Percolation thresholds are shifted by adding longer-range interactions.

Restoration strategies depend on the fraction of new sites or interactions added.

Monte Carlo simulations provide quantitative thresholds for different scenarios.

Abstract

We study how to restore site percolation on a damaged square lattice with nearest neighbor (N$^2$) interactions. Two strategies are suggested for a density $x$ of destroyed sites by a random attack at $p_c$. In the first one, a density $y$ of new sites are created with longer range interactions, either next nearest neighbor (N$^3$) or next next nearest neighbor (N$^4$).
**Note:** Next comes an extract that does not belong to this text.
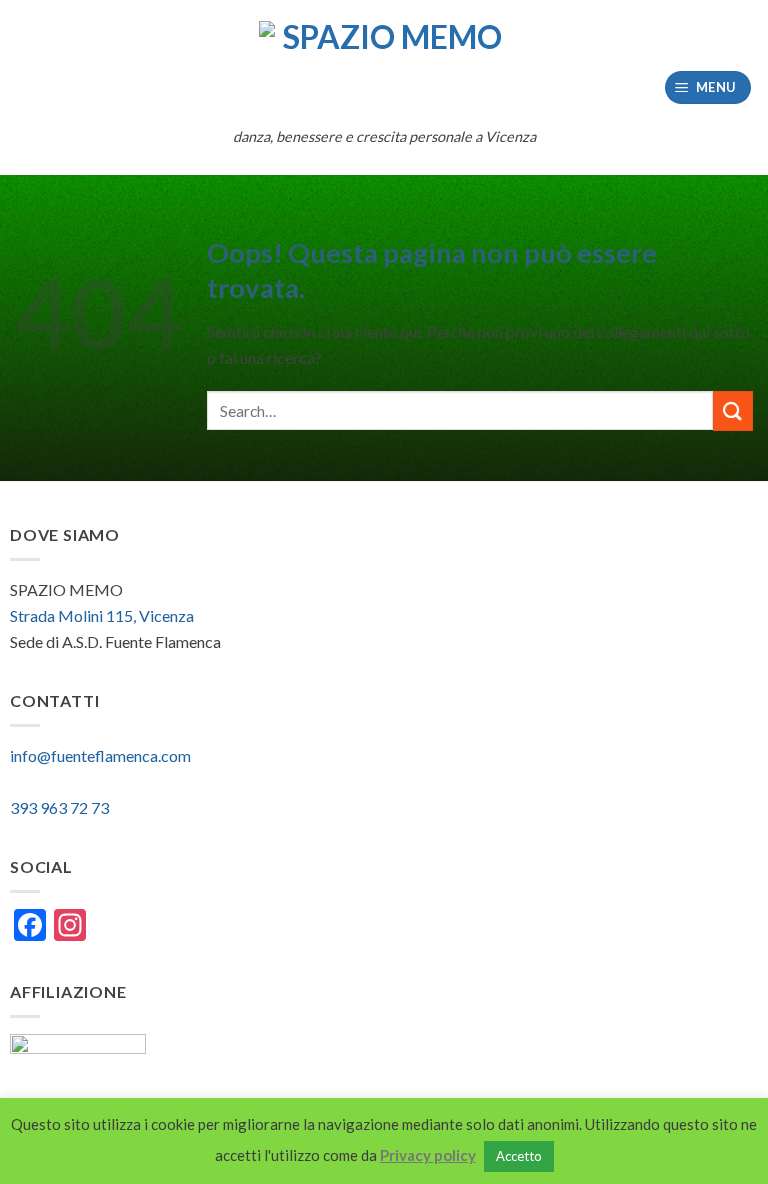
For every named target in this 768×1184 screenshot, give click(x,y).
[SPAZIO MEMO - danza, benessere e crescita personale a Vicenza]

In the second one, new longer range interactions N$^3$ or N$^4$ are created for a fraction $v$ of the remaining $(p_c-x)$ sites in addition to their N$^2$ interactions. In both cases, the values of $y$ and $v$ are tuned in order to restore site percolation which then occurs at new percolation thresholds, respectively $\pi_3$, $\pi_4$, $\pi_{23}$ and $\pi_{24}$. Using Monte Carlo simulations the values of the pairs $\{y, \pi_3 \}$, $\{y, \pi_4\}$ and $\{v, \pi_{23}\}$, $\{v, \pi_{24}\}$ are calculated for the whole range $0\leq x \leq p_c(\text{N}^2)$. Our schemes are applicable to all regular lattices.